**EXERCISE DESCRIPTION:**
Exactly the lines from the line containing "998x516 pixels. Task: Toggle" through the final line of the entries below must be returned, and only those, without pictures.
##### ENTRIES SHOWN
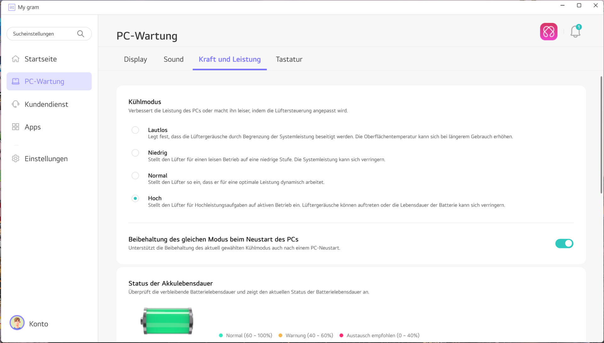This screenshot has width=604, height=343.
Task: Click the search magnifier icon
Action: (x=81, y=34)
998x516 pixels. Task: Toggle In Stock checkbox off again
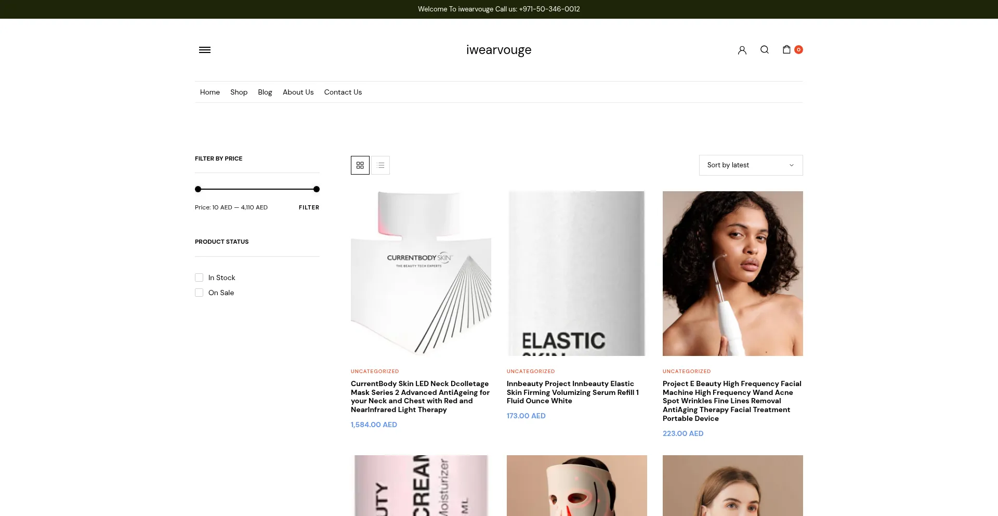[x=199, y=277]
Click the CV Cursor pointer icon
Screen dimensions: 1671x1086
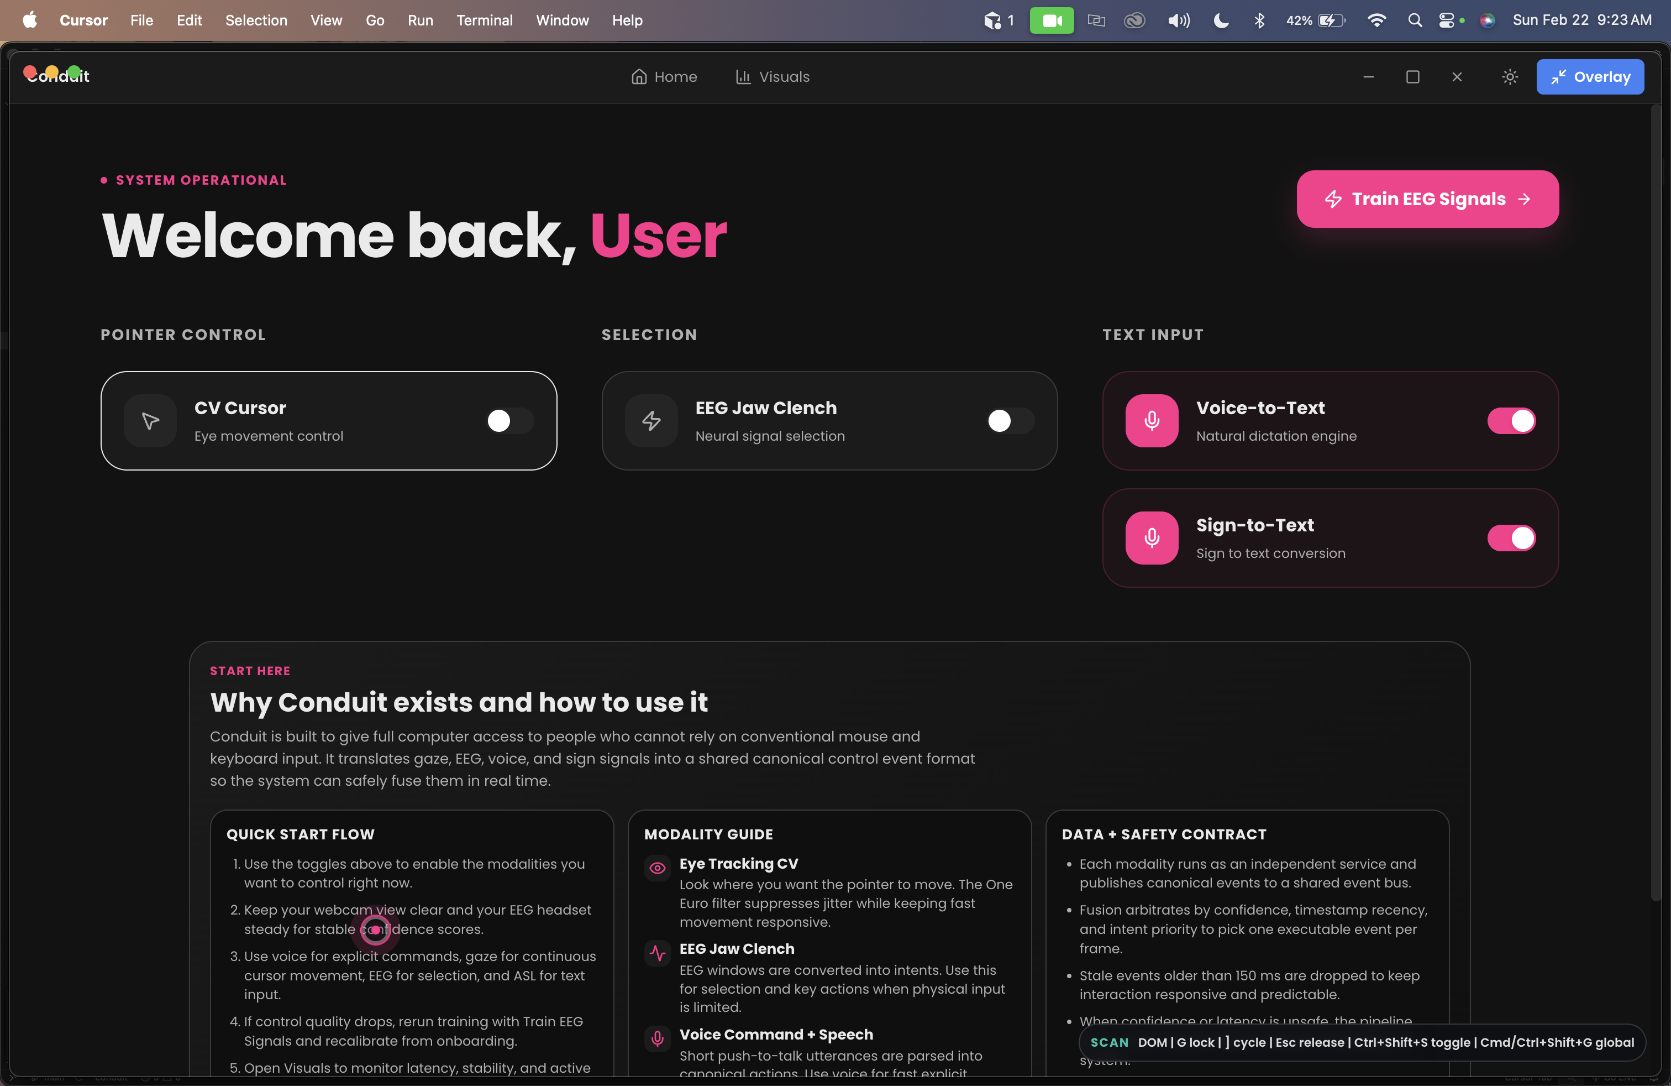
##########
**WRITTEN ANSWER:**
998x516 pixels. Task: Toggle In Stock checkbox off again
[x=199, y=277]
Click the CV Cursor pointer icon
Screen dimensions: 1671x1086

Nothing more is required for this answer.